──────── DOCUMENT PASSAGE ────────
Is the following code acceptable in C++? If so, what happens? Does it create a temp string variable and pass its address?
void f(const string& s) {
}
const char kJunk[] = "junk";
f(kJunk);
Yes, it's acceptable. The compiler will call the string(const char *) constructor and create a temporary that will be bound to s for the duration of the call. When the fall to f returns the temporary will be destroyed.
The argument that is the character array is implicitly converted to a temporary object of type std::string and the compiler passes const reference to this temporary object to the function. When the statement with the call of the function will finish its work the temporary object will be deleted.
Does it create a temp string variable and pass its address?
Yes, it's equivalent to:
void f(const std::string& s) {
}
const char kJunk[] = "junk";
f(std::string(kJunk));
Related
My code is the following:
void parentheses (int n, string& str, int left, int right){
... irrelevant...
}
void solve(int n){
parentheses(n,"",0,0);
}
However, this will give me an error, telling me that cannot bind non-const lvalue reference of type std::__cxx11::string& ... to an rvalue of type ‘std::__cxx11::string. In this case, if I still want to pass the string in as a reference, how should I modify my functions? I don't want to make them const because I want to functions to modify the original string, and I want them to be & precisely because I want to edit their values.
The function parentheses expects an lvalue in the std::string parameter, i.e. a named variable. However, you have supplied an rvalue (temporary) in this call:
parentheses(n,"",0,0);
An empty string object is created and passed to parentheses. You can avoid this problem by changing the definition of parentheses like so:
void parentheses (int n, const string& str, int left, int right)
Here str will bind to an rvalue/temporary, but you won't be able to change its value in the function. However, if you want to change the value of str you have to define a string variable and pass that to the function.
Example:
void solve(int n){
std::string str;
parentheses(n,str,0,0);
}
Note: no need to assign str to "" as a string is empty by default.
the function needs a memory to change, you didn't specify which.
declare a string to hold what you want to pass and where to get the output to.
string s = "";
and pass it to the function
I'm not really sure what the purpose is of passing "" by reference is, as any value put there will get lost.
────────
#### REQUIREMENTS:
**A)** In the C++ reference thread, what are the parameter names of the parentheses function, in the order they are declared?
**B)** According to the C++ reference thread, which constructor does the compiler call when f(kJunk) is invoked?
**C)** Pick up the C++ reference thread after its final sentence and continue it.
──────── PROVIDED INFORMATION ────────
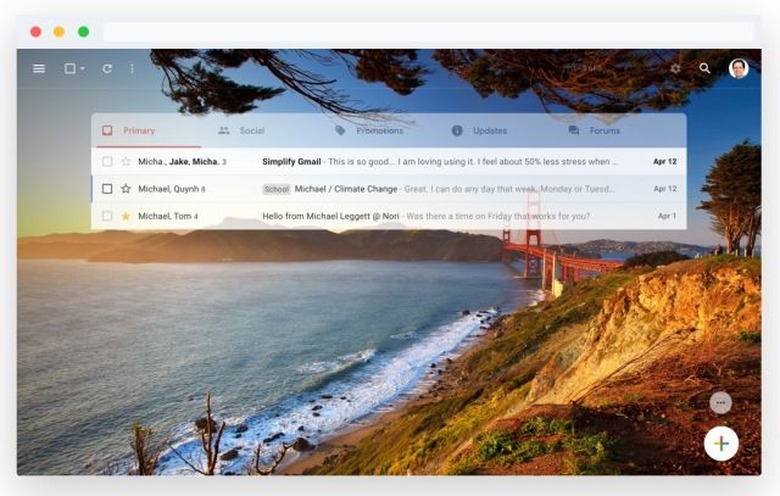Click the gray three-dot bubble above compose
This screenshot has height=496, width=780.
tap(720, 403)
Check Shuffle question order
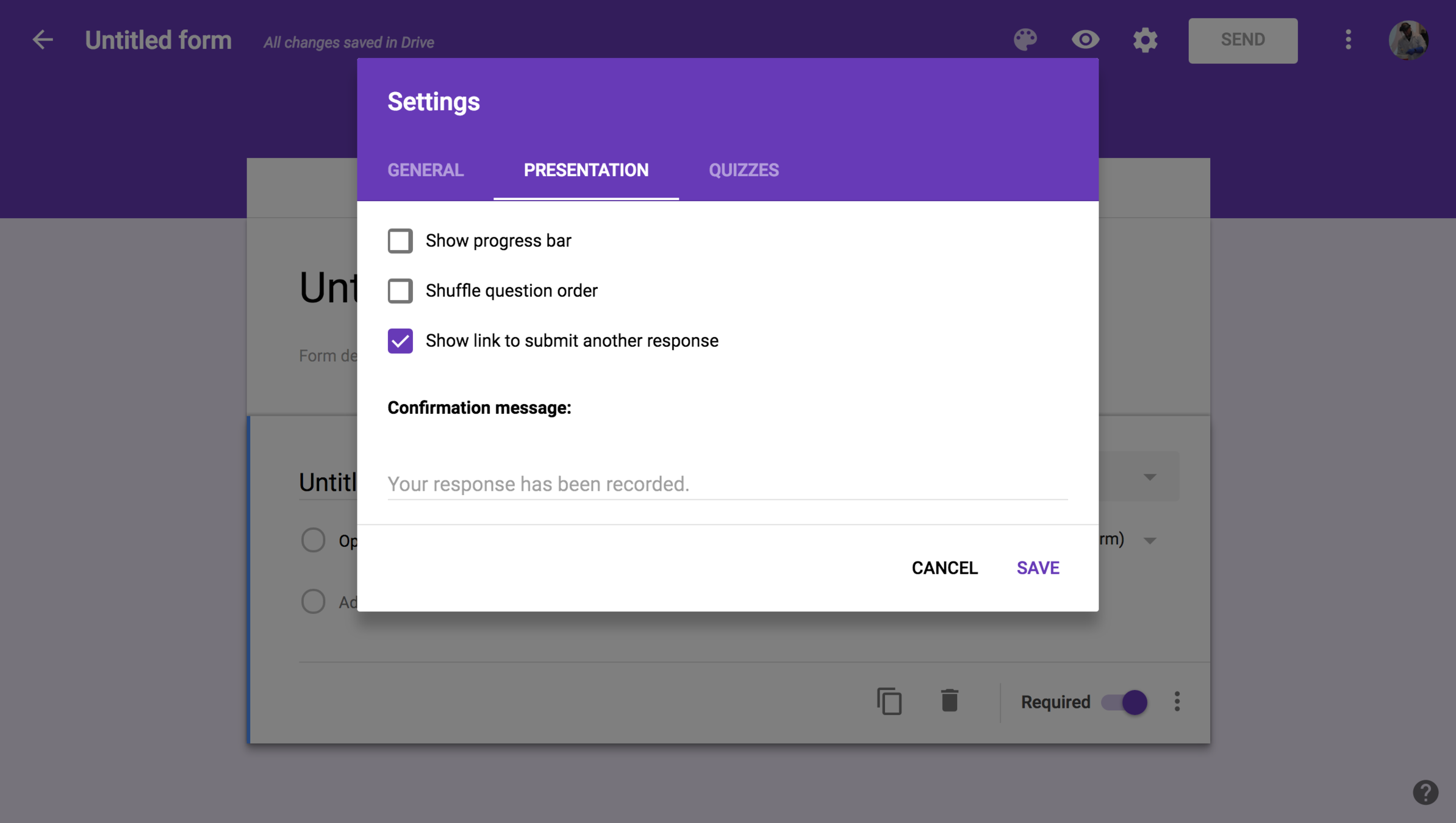This screenshot has width=1456, height=823. (x=400, y=291)
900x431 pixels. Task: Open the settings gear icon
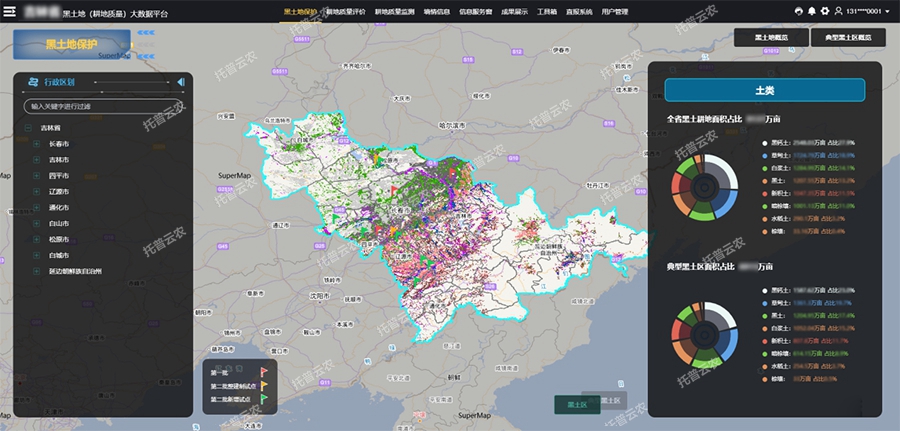[825, 11]
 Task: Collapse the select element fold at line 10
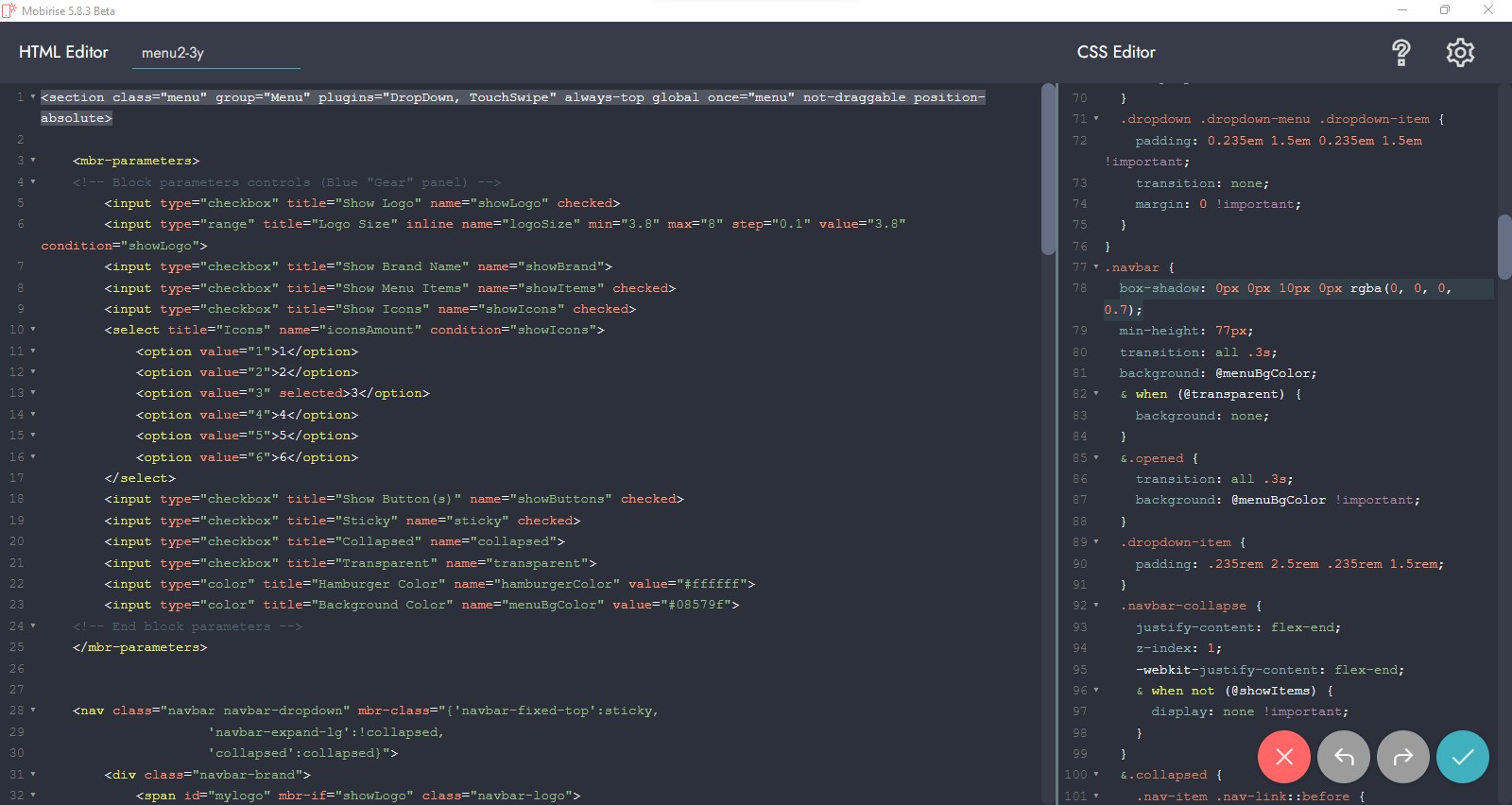click(33, 330)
────────
#### RESPONSES PER TASK:
**A)** n, str, left, right

**B)** The string(const char *) constructor.

**C)**
Anyway, to answer your question, create a variable and pass it instead:
void solve(int n){
std::string tmp = "";
parentheses(n,tmp,0,0);
}
If you don't care about the value stored in tmp, you can just ignore it. But you need some type of variable there, even if you don't care about what gets eventually put there by the routine.
Your parentheses() function takes a non-const reference to a std::string object, so it expects an actual std::string object on the other side of the reference - an lvalue (something that can be assigned to).
But your solve() function is not passing a std::string object, it is passing a string literal instead. So the compiler creates a temporary std::string object - an rvalue - which then fails to bind to the reference, because a temporary object can't be bound to a non-const reference, only to a const reference. That is what the error message is telling you:
cannot bind non-const lvalue reference of type std::__cxx11::string& ... to an rvalue of type ‘std::__cxx11::string
solve() needs to explicitly create an actual std::string object to pass to parentheses():
void solve(int n){
std::string s = "";
parentheses(n,s,0,0);
}
If you want to change the values of your string for any string that is passed as a paramenter (lvalue, as well rvalue), just initialize a variable with the intended content and pass it to your function.
But if you want to treat lvalue strings diferently from rvalue strings, just overload your original function. i.e.:
void parentheses (int n, string& str, int left, int right){
... irrelevant... // change strings values as desired
}
void parentheses (int n, string&& str, int left, int right){
... irrelevant... // string as rvalue
}
I am reviewing C++ references any am trying to reason why the following piece of code complies:
#include <string>
class Foo {
public:
Foo(const std::string& label)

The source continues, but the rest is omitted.